The script will calculate and display the BERTScore metrics for this sentence pair.
- Choose option 2 when prompted.
- Enter the path to your CSV file when asked.
The script will process all sentence pairs in the CSV file and display the results.
- The CSV file should have two columns: the first for reference sentences and the second for candidate sentences.
- Each row represents one sentence pair.
- Use UTF-8 encoding to ensure proper handling of Arabic text.
Example CSV content:
مرحبا كيف حالك؟,كيف حالك؟ مرحبا
الجو جميل اليوم,اليوم الطقس رائع
The script will display:
- BERTScore metrics (Precision, Recall, F1) for each sentence pair
- The reference and candidate sentences for each pair
- Average scores across all processed pairs
- This script uses the "asafaya/bert-base-arabic" model for BERTScore calculations.

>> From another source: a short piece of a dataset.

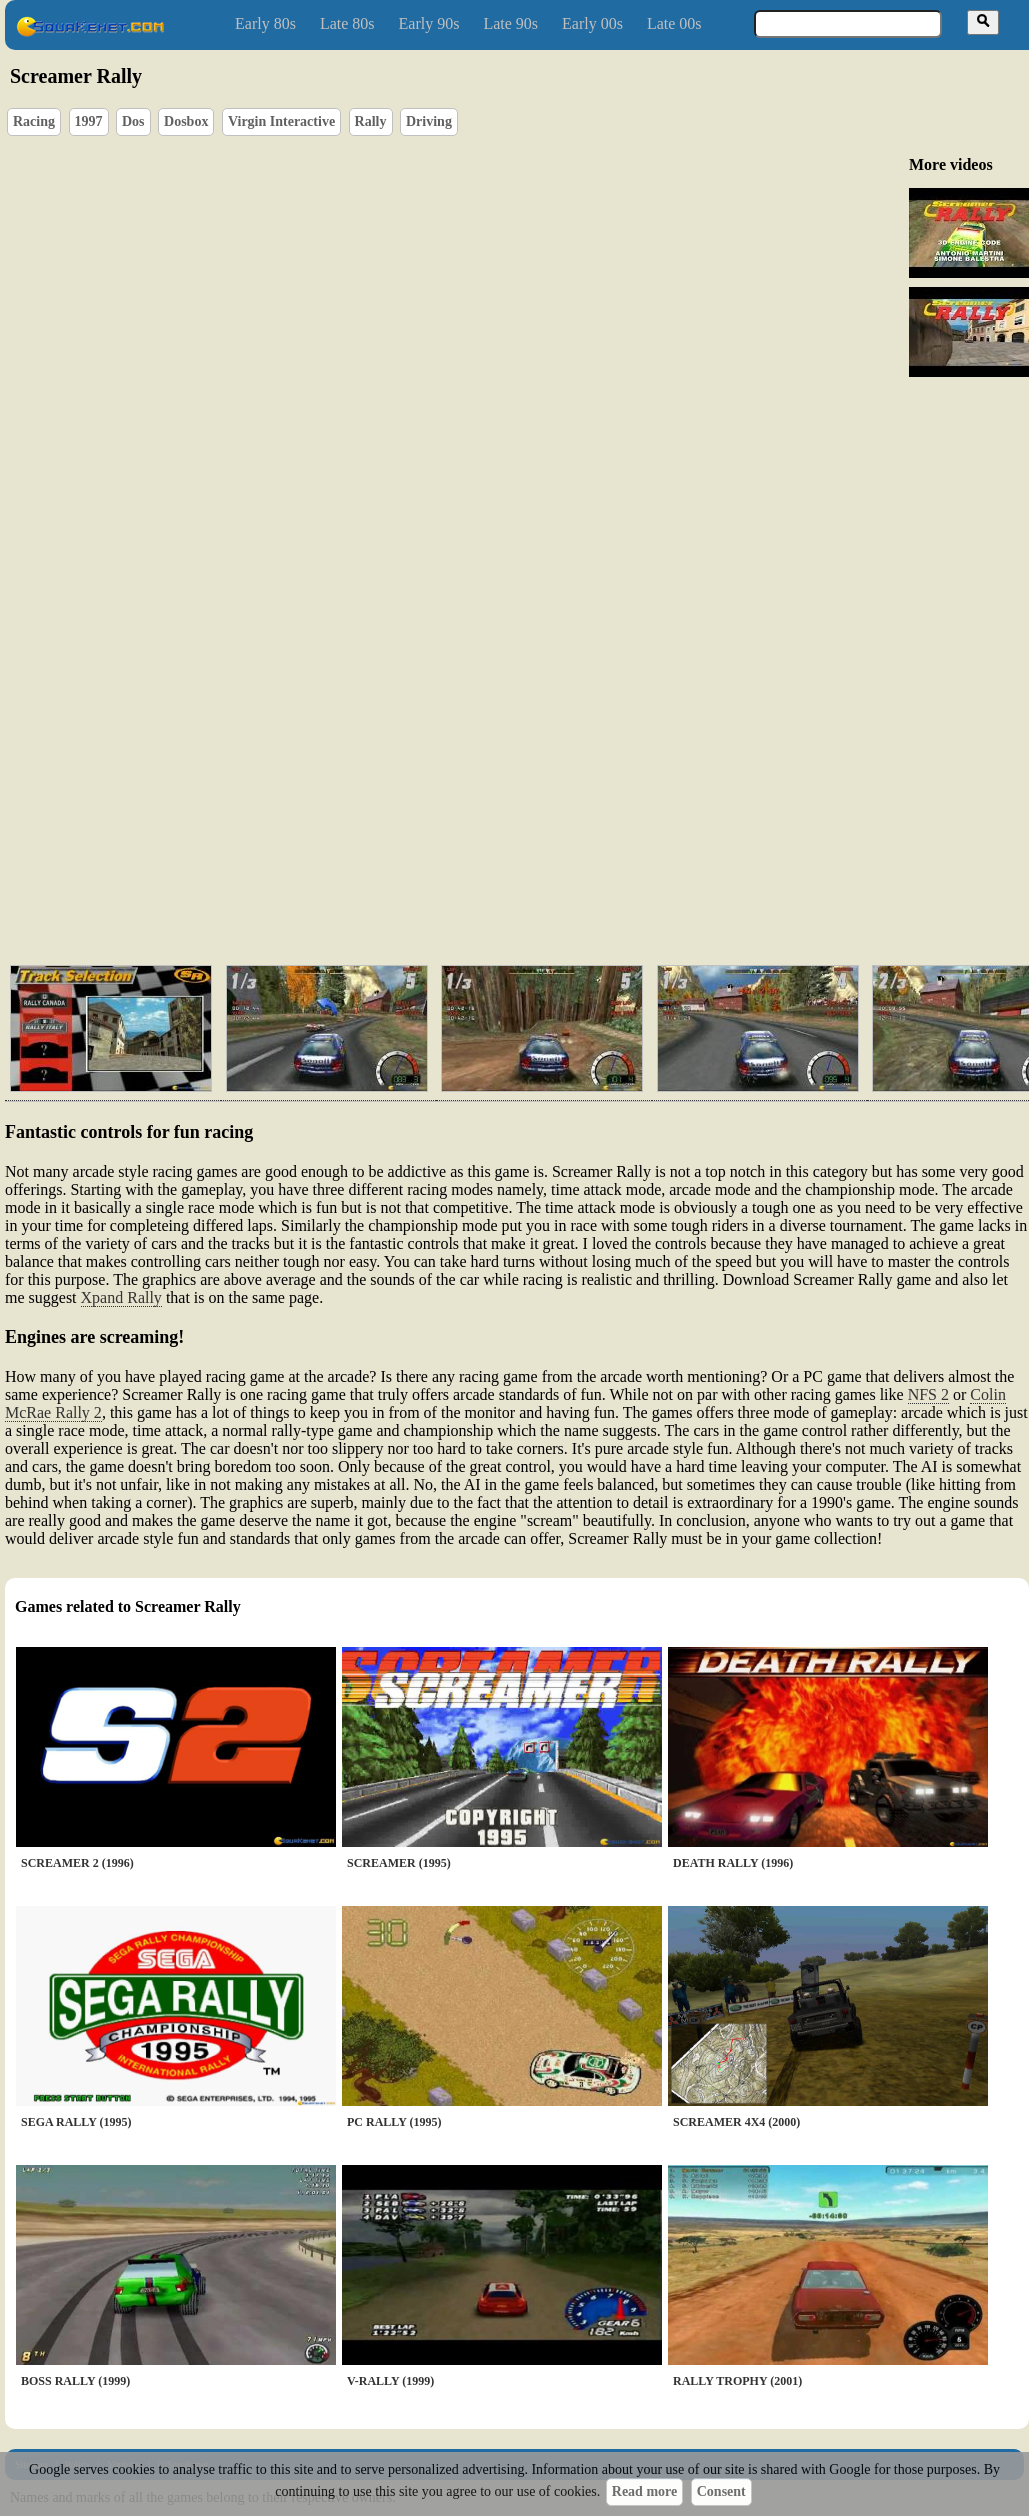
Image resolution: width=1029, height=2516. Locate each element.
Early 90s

- The scores are not rescaled with a baseline, which may affect interpretability across different models or languages.
- If you encounter a "module not found" error, ensure all required libraries are installed.
- For CSV file issues, check that your file is properly formatted and uses UTF-8 encoding.
- If you face CUDA-related errors, ensure your PyTorch installation is compatible with your CUDA version, or the script will default to CPU.
Feel free to fork this repository and submit pull requests for any enhancements.
This project is open-source and available under the MIT License.